Central government finances had suffered consistent slippages from 1996-97 to 2001-02. The
period witnessed the ratio of GFD to GDP shoot up from 2.4 per cent to a peak at 6.2 per cent by 2001-02. The following year had shown only a slight ease-up to 5.9 per cent.
Revenue deficit (RD), another important indicator of government finance that measures the resource gap between revenue account receipts and revenue account disbursements, has been budgeted at Rs 0.76 trillion, or 2.5 per cent of GDP. This would be a sharp improvement from 3.6 per cent in the preceding year and over 4 per cent average during 2000-01 to 2002-03. The ratio of RD to GFD would ease to 55 per cent, from 80 per cent average during 2002-03 and 2003-04 and 71 per cent in the earlier two years.
The improvement in fiscal indicators during 2004-05 is expected to result from tax buoyancy on the one hand and containment of revenue expenditure on the other. The economy is projected to grow at 7-7.5 per cent at constant prices and around 12.5-13 per cent at current prices with inflation accounting for around 5 percentage points. Gross tax receipt is expected to grow at 24+ per cent during the year, against 18 per cent average in the preceding two years and stagnation in 2000-01 and 2001-02. Only around a half of the current year would reflect the impact of tax proposals, that too expect only Rs 2,000 crore from direct tax proposals and Rs 3,990 crore from the tax on new services. The new 2 per cent education cess on taxes would yield Rs 4,910 crore. While revenue expenditure would rise by 6 per cent, Plan expenditure would go up by 20 per cent against 9-10 per cent in the previous two years. Among non-Plan expenditure, defence capital outlay is budgeted to double to Rs 33,483 crore. This is ambitious considering that the yearly increase has remained under Rs 4,000 crore in the recent past, with 2002-03 actually recording a fall in the outlay. Among other non-Plan expenses, interest payment is projected to rise by a nominal 4 per cent, factoring in the likelihood of a benign interest rate regime during the year.

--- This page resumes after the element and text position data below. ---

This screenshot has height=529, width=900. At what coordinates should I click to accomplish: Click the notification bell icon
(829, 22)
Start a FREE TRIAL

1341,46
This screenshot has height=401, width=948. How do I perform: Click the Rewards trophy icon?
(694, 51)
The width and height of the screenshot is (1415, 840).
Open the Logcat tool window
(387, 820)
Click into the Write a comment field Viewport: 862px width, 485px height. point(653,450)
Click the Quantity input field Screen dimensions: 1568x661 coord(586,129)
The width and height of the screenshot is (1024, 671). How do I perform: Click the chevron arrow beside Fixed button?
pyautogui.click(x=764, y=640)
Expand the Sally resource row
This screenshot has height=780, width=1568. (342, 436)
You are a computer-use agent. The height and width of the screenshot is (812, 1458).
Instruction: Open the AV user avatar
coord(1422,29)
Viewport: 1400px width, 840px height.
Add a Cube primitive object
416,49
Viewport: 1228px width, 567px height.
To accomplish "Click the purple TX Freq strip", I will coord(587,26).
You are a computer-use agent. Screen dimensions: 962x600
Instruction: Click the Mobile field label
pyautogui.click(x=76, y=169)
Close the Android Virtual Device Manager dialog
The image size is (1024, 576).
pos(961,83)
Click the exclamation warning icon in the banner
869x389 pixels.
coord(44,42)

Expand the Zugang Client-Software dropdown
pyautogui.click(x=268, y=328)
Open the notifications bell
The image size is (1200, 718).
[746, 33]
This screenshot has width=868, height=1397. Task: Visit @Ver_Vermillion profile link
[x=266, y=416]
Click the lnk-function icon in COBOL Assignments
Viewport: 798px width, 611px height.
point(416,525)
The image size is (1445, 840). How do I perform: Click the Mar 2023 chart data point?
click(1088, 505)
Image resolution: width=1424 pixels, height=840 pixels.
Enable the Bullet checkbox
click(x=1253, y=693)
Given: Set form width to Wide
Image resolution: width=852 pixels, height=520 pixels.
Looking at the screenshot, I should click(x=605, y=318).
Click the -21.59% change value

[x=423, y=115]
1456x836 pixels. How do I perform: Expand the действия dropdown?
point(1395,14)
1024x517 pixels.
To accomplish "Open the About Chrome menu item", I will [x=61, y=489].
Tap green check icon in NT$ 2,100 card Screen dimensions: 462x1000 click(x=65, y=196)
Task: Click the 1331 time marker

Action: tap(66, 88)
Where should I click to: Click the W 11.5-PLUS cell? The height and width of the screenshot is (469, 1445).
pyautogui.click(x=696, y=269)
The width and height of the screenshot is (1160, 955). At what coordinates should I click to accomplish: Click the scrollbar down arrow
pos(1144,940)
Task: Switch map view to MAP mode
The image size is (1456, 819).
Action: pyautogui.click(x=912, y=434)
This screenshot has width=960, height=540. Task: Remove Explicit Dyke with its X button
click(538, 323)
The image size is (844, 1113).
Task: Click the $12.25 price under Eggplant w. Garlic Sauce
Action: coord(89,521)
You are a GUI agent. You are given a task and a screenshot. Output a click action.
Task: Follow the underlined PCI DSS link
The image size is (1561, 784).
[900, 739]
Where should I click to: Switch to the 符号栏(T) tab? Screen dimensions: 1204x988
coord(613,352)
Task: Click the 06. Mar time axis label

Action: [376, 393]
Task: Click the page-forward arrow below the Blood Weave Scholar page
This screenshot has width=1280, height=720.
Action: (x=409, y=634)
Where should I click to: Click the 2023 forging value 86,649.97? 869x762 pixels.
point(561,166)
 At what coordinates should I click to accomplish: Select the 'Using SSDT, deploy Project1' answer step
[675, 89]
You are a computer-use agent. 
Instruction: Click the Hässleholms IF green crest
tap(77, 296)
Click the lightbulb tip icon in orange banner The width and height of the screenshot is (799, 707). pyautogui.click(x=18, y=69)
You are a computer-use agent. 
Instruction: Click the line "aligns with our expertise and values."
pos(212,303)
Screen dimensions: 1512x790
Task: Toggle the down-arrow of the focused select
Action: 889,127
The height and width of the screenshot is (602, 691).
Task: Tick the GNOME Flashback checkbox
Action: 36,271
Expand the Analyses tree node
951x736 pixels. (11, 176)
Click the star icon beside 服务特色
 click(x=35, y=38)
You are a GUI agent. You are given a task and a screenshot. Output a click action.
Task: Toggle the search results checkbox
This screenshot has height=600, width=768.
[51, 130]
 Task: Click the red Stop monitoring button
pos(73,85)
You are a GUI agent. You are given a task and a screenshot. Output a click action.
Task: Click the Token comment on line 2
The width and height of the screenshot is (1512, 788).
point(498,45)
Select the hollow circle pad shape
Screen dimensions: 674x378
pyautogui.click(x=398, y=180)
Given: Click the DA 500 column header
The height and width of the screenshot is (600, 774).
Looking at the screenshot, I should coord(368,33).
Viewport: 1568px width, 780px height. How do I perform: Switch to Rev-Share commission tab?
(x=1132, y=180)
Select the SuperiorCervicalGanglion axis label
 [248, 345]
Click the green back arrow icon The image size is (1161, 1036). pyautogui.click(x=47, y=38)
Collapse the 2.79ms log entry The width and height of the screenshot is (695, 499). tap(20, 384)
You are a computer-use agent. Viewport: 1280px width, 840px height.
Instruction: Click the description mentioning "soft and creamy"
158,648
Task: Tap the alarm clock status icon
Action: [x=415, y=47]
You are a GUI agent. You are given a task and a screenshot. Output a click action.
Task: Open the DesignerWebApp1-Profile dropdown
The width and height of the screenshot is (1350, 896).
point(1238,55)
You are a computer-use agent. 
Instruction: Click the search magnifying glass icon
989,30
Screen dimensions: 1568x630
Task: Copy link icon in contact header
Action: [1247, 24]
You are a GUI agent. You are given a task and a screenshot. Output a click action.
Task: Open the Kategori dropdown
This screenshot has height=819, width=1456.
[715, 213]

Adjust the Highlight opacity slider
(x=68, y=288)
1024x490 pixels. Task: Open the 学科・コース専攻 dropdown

On balance, the budgeted buoyancy in tax receipt appears to be an overestimate, particularly if the economy performs below par. Therefore, much would depend on the government's ability to contain the growth, particularly in revenue expenditure, to continue improving fiscal indicators.
Incidentally, last year's fiscal show was helped largely by a sounder economic performance of 8+ per cent at constant prices and 12+ per cent prices.
Lastly, in the Mid-term Fiscal Policy Statement issued for the first time together with the Union Budget documents, a commendable fiscal initiative, the Finance Minister has laid down a path, along with underlying assumptions and strategies, to bring down the ratio of GFD to GDP to 3.6 per cent and RD to 1.1 per cent by 2006-07.